Avant de remettre les pieds dehors, un condamné doit déposer un dossier auprès de la justice. Le demandeur doit témoigner d'un bon comportement en détention, présenter des garanties de réinsertion (logement, promesse d'embauche ou de formation, etc.) et fournir des expertises prouvant une faible dangerosité. Certains devront déposer plusieurs demandes avant d'être libérés des années plus tard.

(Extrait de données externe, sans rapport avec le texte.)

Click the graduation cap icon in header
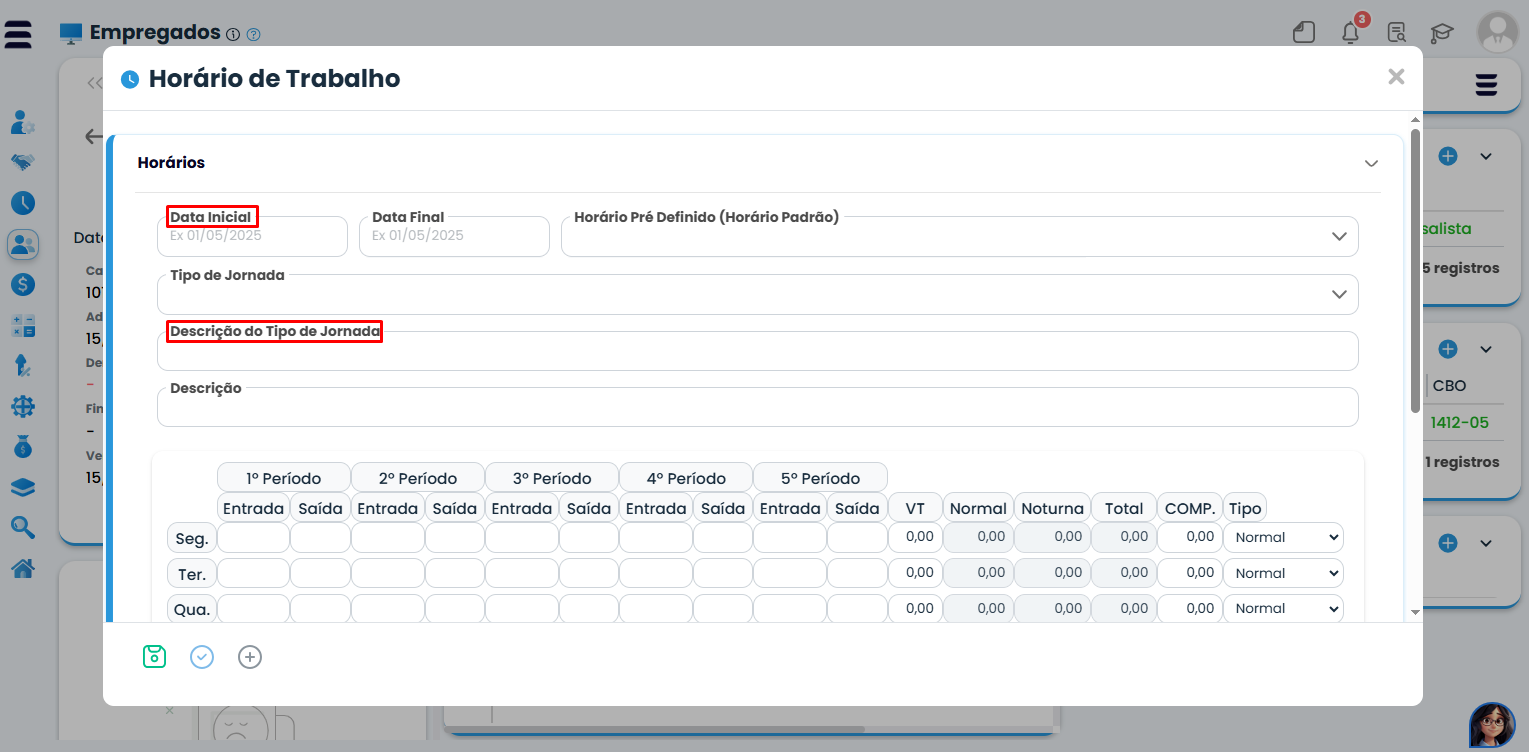This screenshot has height=752, width=1529. pyautogui.click(x=1441, y=33)
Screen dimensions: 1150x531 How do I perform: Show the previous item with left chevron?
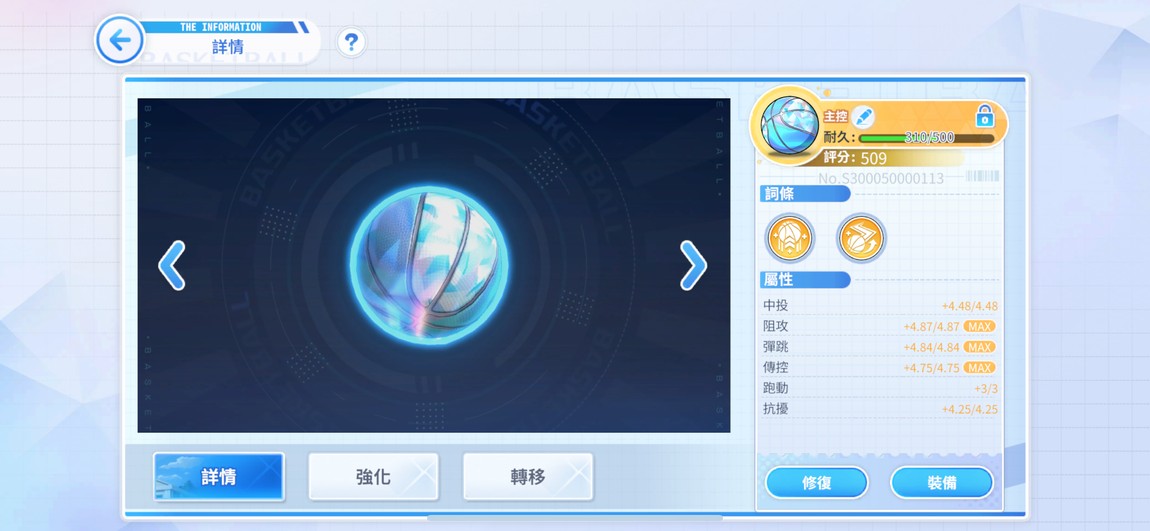(172, 265)
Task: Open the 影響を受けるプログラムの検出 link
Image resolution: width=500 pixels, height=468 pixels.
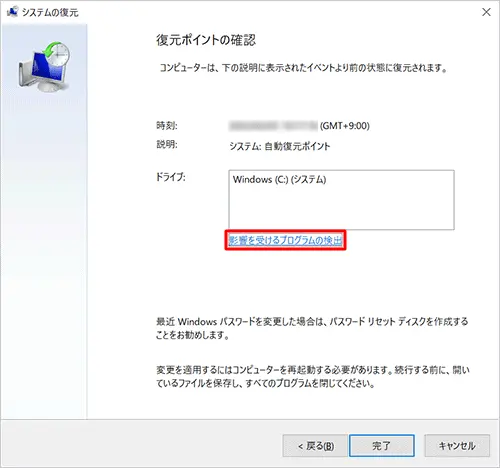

D'autres ne sortiront jamais. "Je me souviens d'un détenu mort en prison après y avoir passé 33 ans, dont toutes les expertises disaient qu'il était resté une brute, potentiellement dangereux", raconte Philippe Laflaquière. Des condamnés à perpétuité ne demandent pas à sortir, car ils craignent l'extérieur, n'ont plus toute leur tête ou n'ont pas connaissance des procédures. Incarcéré depuis 1965, Maurice Gateaux, 77 ans, s'est ainsi "résigné", selon un surveillant cité par Le Courrier Picard.

3"Leur sortie s'accompagne d'un fort risque de récidive"

On l'a compris, seuls les condamnés à perpétuité jugés peu dangereux peuvent bénéficier d'une libération. Selon une étude publiée en 2008 par l'administration pénitentiaire, les taux de retour en prison après ces sorties sont "relativement faibles". Sur 117 libérés entre 1995 et 2005, 17 ont reçu une nouvelle peine d'emprisonnement ferme (aucune perpétuité) dans un délai de trois à treize ans après la sortie. En comparaison, parmi l'ensemble des détenus libérés en 2012 sans distinction de peine, le taux de nouvelle peine de prison ferme dans les cinq ans était de 46%.

"En dix ans, j'ai signé plus de quarante libérations de condamnés à la perpétuité, raconte l'ex-juge Philippe Laflaquière. J'ai connu un cas de récidive criminelle parmi eux, pour un viol."

En revanche, les anciens condamnés à perpétuité, souvent cinquantenaires ou sexagénaires, sont ceux qui éprouvent le plus de difficultés à se réinsérer. "Plus ça dure et plus les gens sont désinsérés", déplore l'avocat Etienne Noël. Sa consœur Michèle Arnold se souvient de la sortie de son client Jean-Thierry Mathurin : "Au début, il était perdu, il ne savait pas prendre un billet de train, il ne connaissait pas ces machines." Un autre détenu, José, défendu par Delphine Boesel, a "failli vouloir rentrer" pendant sa première permission, "déboussolé par cette vie où tout allait plus vite"

4"Les victimes n'ont pas leur mot à dire sur les libérations"

A l'heure du verdict, à l'énoncé d'une perpétuité, les parties civiles peuvent s'imaginer que le condamné ne retrouvera jamais le monde libre. Des années plus tard, quand vient une éventuelle sortie, à défaut de pouvoir s'y opposer, elles sont invitées à donner un avis favorable ou défavorable auprès de la chambre d'application des peines.

Très fréquemment, l'avis est défavorable. La procédure "ravive des peurs et des douleurs", regrette Philippe Laflaquière. "Il est normal que les victimes donnent leur opinion, mais c'est la société qui a le dernier mot, tranche l'avocate Michèle Arnold. Est-il nécessaire de maintenir en détention quelqu'un qui a fait des efforts pendant plus de vingt ans ?"

Par ailleurs, pendant sa détention, le condamné est souvent redevable financièrement à l'égard des proches de sa ou ses victimes. "S'il travaille ou s'il dispose d'un capital, le fait pour lui d'indemniser l'entourage prouve une prise en compte de la situation et peut faciliter une sortie", note Etienne Noël. Le processus continue après la sortie. Libéré depuis 2007, le nationaliste basque Philippe Bidart, meurtrier de deux CRS et d'un gendarme, "continue à verser des sommes au fonds de garantie" et, "sauf à être centenaire, aura à le faire toute sa vie", selon son avocat, Philippe Aramendi.